Emodin prevents intima thickness via Wnt4/Dvl-1/β-catenin signaling pathway mediated by miR-126 in balloon-injured carotid artery rats.

Emodin prevents intima thickness via Wnt4/Dvl-1/β-catenin signaling pathway mediated by miR-126 in balloon-injured carotid artery rats. Exp Mol Med. 2015;47:e170 Authors: Hua JY, He YZ, Xu Y, Jiang XH, Ye W, Pan ZM Abstract Neointimal proliferation after vascular injury is a key mechanism of restenosis, a major cause of percutaneous transluminal angioplasty failure and artery bypass occlusion. Emodin, an anthraquinone with multiple physiological activities, has been reported to inhibit proliferation of vascular smooth muscle cells (VSMCs) that might cause intimal arterial thickening. Thus, in this study, we established a rat model of balloon-injured carotid artery and investigated the therapeutic effect of emodin and its underlying mechanism.

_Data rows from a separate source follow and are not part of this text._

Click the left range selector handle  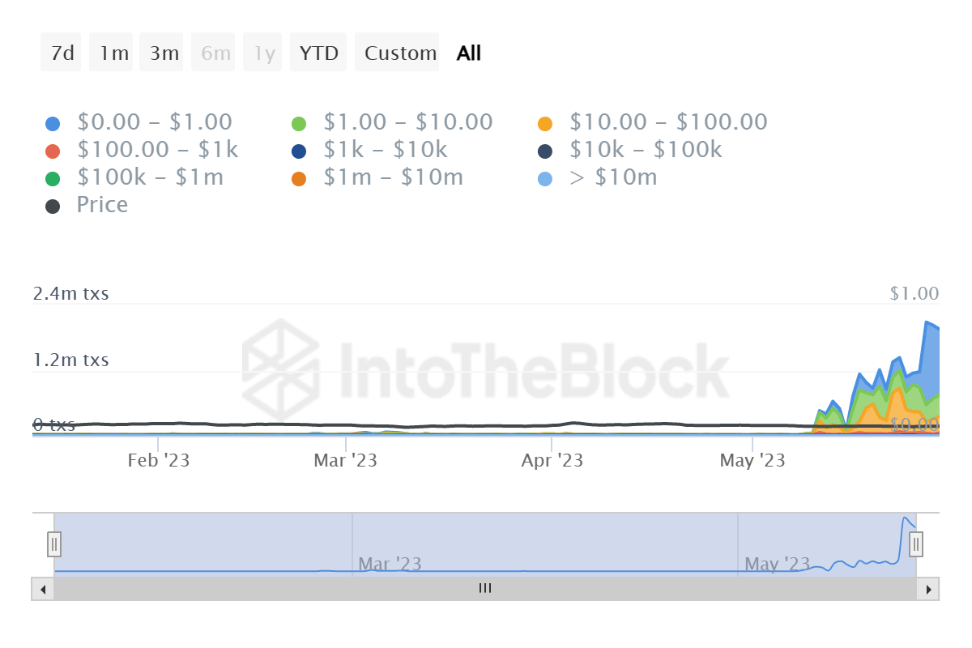53,544
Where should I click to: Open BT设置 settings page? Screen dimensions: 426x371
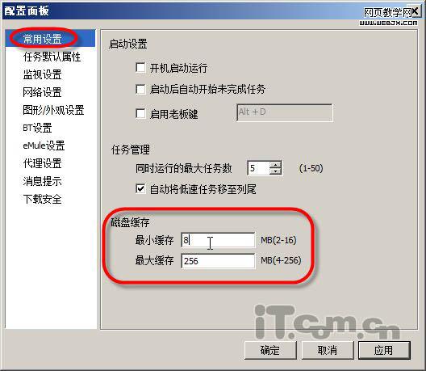pyautogui.click(x=37, y=128)
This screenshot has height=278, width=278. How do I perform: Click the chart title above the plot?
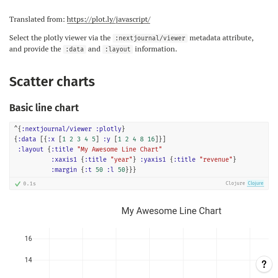pyautogui.click(x=171, y=211)
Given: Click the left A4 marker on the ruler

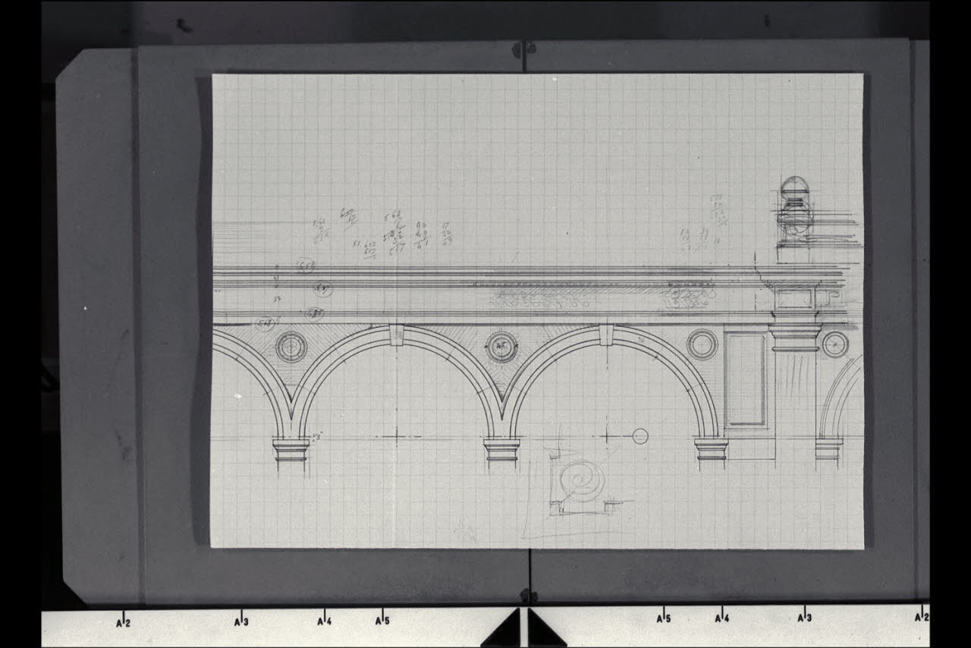Looking at the screenshot, I should 324,621.
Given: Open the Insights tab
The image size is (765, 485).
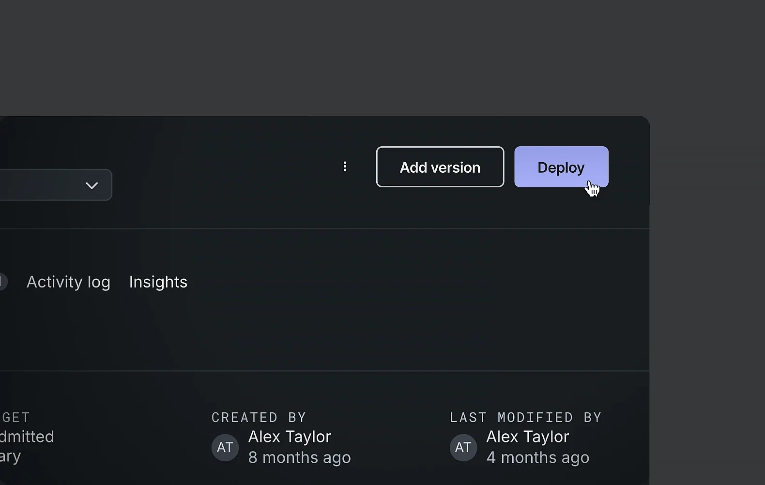Looking at the screenshot, I should pyautogui.click(x=158, y=282).
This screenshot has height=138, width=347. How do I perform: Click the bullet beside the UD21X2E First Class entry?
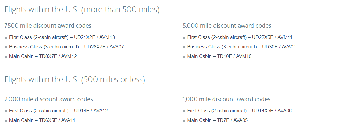(x=6, y=37)
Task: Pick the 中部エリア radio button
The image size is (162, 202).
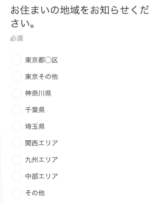Action: coord(17,176)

Intimal thickness was analyzed by hematoxylin and eosin staining. Expression of Wnt4, dvl-1, β-catenin and collagen was determined by immunohistochemistry and/or western blotting. The proliferation of VSMC was evaluated by MTT (3-(4,5-dimethylthiazol-2-yl)-2,5-diphenyltetrazolium bromide) assay and electron microscopy. MicroRNA levels were quantified by real-time quantitative PCR. Emodin relieved injury-induced artery intimal thickness. Results of western blots and immunohistochemistry showed that emodin suppressed expression of signaling molecules Wnt4/Dvl-1/β-catenin as well as collagen protein in the injured artery. In addition, emodin enhanced expression of an artery injury-related microR...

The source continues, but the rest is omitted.